Iraq’s Central Bank Governor Ali Moshen Ismail highlighted that the nation’s foreign currency reserves will surpass the forecasted $50 billion for 2015 by the International Monetary Fund (IMF) by $10 billion without going into details.
In spite of the expected positive improvement, IMF stated that it has reached an agreement with Baghdad to monitor its economic policies part of an agreement for possible funding next year since the budget deficit is expected to further increase.
The figures revealed by Governor Moshen, in a statement published on the bank’s website, raise authorities hope because the amount can cover at least six months’ worth of importation. The finance ministry has been receiving a monthly package of $600 million from January to September for its expenses.

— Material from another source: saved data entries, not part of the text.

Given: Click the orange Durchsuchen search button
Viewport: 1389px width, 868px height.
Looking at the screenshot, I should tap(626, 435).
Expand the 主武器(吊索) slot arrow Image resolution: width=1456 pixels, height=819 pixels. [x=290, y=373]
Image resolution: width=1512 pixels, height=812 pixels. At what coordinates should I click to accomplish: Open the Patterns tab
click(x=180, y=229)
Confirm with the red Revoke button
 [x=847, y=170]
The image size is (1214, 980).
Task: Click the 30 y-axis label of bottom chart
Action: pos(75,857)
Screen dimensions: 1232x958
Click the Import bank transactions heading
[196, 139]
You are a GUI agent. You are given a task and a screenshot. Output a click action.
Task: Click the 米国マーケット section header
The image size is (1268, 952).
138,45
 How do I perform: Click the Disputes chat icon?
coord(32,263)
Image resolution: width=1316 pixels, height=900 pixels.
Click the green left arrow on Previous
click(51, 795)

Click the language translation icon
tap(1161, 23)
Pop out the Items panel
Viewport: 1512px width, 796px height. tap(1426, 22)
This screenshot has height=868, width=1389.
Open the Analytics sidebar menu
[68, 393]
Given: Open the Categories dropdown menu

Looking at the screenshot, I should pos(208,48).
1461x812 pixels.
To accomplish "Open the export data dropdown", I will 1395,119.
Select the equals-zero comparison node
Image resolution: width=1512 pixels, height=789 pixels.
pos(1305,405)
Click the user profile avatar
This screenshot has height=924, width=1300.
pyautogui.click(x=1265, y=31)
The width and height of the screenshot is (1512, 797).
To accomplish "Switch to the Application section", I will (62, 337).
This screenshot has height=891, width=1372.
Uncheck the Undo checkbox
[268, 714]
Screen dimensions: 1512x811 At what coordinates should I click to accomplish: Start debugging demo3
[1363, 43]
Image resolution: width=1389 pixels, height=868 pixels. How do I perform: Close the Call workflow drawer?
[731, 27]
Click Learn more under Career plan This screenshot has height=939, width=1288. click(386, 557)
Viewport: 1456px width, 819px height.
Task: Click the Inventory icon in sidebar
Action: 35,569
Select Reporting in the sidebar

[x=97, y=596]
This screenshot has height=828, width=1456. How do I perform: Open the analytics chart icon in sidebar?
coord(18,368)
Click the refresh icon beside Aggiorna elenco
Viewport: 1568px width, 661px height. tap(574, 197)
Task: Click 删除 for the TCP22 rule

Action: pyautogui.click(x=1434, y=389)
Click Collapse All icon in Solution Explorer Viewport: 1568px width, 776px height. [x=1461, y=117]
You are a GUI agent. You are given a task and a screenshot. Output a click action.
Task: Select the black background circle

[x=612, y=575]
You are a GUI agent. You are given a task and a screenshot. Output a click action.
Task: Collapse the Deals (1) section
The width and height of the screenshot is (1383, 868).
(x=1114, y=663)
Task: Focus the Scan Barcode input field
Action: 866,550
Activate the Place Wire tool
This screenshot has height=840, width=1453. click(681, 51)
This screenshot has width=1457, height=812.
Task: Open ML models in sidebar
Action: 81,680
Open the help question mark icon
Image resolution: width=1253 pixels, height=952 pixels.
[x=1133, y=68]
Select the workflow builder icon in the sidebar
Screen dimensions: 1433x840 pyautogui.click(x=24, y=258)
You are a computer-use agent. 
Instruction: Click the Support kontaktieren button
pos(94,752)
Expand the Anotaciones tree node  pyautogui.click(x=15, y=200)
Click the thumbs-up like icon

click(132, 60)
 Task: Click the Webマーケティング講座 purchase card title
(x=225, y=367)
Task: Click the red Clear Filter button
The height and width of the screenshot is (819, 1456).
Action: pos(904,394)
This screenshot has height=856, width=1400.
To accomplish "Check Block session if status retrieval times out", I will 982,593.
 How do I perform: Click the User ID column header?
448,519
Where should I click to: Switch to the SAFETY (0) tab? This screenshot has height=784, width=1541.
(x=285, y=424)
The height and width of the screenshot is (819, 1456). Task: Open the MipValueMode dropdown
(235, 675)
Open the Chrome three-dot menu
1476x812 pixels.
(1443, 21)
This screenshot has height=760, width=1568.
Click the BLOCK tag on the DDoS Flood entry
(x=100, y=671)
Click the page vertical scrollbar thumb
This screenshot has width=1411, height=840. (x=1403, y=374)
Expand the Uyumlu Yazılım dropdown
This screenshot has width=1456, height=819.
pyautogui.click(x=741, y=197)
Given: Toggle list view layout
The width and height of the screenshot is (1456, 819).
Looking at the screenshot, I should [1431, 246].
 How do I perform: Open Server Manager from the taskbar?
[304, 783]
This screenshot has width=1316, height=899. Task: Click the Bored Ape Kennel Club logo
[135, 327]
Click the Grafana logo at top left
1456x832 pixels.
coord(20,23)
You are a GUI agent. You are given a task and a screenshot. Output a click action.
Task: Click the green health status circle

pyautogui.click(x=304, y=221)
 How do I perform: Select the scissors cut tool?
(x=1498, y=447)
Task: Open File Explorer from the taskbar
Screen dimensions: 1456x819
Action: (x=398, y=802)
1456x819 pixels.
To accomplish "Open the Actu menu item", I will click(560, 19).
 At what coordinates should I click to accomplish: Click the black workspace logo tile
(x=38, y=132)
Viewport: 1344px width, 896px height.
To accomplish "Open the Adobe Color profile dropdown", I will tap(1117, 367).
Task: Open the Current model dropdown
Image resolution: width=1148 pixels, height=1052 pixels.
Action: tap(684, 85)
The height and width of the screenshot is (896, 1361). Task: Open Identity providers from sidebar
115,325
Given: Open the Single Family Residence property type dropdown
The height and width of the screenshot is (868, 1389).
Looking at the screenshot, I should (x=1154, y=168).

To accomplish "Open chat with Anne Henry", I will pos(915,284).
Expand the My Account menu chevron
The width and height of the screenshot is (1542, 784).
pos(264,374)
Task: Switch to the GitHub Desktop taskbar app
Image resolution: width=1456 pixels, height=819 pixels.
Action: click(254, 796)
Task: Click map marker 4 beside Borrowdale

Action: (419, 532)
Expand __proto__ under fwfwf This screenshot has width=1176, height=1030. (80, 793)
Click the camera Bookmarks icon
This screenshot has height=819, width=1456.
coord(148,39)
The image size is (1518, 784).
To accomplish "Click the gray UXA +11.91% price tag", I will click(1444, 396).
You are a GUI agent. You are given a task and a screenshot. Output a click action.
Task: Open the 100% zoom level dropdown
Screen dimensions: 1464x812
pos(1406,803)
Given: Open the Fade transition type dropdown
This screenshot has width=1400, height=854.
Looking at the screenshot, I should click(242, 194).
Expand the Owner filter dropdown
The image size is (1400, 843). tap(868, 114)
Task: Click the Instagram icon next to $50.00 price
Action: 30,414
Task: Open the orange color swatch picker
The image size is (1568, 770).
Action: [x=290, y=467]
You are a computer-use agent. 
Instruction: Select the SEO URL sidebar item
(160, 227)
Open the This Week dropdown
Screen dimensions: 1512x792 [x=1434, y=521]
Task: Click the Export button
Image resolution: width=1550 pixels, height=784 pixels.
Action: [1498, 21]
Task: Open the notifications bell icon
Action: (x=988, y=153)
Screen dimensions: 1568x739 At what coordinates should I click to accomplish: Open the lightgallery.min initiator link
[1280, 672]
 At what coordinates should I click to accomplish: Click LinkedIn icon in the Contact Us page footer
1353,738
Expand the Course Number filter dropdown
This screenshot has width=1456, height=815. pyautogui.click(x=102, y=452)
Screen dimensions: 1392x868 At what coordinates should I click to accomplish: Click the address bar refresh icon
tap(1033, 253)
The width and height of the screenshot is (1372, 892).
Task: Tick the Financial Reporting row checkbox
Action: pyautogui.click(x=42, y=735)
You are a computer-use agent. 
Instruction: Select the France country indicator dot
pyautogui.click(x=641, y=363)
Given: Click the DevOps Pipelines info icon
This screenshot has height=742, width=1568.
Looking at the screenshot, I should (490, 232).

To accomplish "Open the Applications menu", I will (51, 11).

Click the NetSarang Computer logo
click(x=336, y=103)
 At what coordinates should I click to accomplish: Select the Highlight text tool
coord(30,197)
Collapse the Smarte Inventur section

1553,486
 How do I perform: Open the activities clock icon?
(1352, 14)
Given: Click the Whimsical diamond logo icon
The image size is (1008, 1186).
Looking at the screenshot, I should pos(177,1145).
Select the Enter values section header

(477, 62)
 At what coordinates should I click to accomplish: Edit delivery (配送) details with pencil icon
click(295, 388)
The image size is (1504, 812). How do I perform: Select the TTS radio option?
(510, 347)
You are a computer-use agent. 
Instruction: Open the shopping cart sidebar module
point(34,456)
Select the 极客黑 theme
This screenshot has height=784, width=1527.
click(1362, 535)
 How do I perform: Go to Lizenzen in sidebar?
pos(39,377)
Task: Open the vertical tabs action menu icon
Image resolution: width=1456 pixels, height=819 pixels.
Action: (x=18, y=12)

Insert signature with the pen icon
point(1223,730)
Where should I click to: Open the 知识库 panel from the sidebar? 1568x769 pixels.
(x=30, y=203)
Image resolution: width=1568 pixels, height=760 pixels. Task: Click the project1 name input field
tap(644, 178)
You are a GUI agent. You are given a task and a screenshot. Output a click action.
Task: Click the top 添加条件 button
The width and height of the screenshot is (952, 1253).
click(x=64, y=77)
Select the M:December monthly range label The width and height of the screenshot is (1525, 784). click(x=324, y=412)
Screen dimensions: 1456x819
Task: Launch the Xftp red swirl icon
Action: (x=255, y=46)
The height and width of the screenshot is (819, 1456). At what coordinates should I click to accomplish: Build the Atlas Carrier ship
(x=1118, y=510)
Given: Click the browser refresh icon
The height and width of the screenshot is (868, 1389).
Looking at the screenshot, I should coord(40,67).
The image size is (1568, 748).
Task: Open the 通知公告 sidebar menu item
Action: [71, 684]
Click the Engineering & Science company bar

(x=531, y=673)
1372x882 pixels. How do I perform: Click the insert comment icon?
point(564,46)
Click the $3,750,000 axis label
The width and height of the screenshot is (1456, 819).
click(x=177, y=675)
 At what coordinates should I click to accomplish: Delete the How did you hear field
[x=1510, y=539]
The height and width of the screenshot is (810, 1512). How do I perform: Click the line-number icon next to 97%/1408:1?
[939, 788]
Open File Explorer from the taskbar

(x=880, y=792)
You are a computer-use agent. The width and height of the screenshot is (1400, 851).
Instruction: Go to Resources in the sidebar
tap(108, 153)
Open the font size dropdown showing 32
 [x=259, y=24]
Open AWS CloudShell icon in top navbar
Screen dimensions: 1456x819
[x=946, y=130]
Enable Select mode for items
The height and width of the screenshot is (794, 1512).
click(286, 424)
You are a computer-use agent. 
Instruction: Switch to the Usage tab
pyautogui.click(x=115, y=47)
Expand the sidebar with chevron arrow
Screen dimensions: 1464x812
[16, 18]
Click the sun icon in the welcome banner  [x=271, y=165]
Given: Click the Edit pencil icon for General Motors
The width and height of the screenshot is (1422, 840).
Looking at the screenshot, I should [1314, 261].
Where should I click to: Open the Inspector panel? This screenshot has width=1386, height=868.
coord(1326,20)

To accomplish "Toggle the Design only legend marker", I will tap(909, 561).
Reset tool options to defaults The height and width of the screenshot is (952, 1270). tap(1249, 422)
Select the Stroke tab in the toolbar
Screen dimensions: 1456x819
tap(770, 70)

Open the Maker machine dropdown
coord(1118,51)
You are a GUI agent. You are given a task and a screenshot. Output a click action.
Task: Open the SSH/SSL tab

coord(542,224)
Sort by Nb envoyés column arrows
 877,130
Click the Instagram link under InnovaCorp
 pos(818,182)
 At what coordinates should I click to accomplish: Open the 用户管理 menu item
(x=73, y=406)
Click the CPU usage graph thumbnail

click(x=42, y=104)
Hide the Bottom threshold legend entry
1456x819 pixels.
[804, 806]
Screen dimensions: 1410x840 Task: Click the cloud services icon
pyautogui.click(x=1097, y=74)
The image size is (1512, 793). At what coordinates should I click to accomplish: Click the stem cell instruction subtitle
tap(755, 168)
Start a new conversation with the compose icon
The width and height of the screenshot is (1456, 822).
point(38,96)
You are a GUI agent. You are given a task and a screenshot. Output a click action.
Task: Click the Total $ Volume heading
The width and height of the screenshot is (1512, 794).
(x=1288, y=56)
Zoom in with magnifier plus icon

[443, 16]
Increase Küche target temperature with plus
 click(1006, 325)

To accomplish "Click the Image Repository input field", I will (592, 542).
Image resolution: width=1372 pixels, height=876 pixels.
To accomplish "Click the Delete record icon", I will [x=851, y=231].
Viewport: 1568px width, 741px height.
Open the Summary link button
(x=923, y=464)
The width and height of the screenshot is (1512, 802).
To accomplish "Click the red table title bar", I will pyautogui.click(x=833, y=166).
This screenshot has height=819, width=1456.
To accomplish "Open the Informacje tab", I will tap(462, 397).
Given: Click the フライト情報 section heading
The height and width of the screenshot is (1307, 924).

IMF mission chief to Iraq Christian Josz said the monitoring agreement with Iraqi authorities will help reduce budget deficit estimated to widen to 17.4% this year from 5% in 2014. Government efforts to raise $6 billion from bond sales were suspended after investors demanded higher interest rates. Josz said the monitoring of policies will help Baghdad “to build a track record for a possible Fund financing arrangement.”
Iraq is undergoing financial pressure and Prime Minister Haider al-Abadi is trying to undertake strict reforms that will curb corruption and expenses but the process has been challenging. Last week, the parliament voted against the government passing important reforms without its approval signaling the increasing friction between the two political institutions.
Observers fear that he could face a vote of no confidence if he continues to pursue reforms that are often unfavorable to authorities.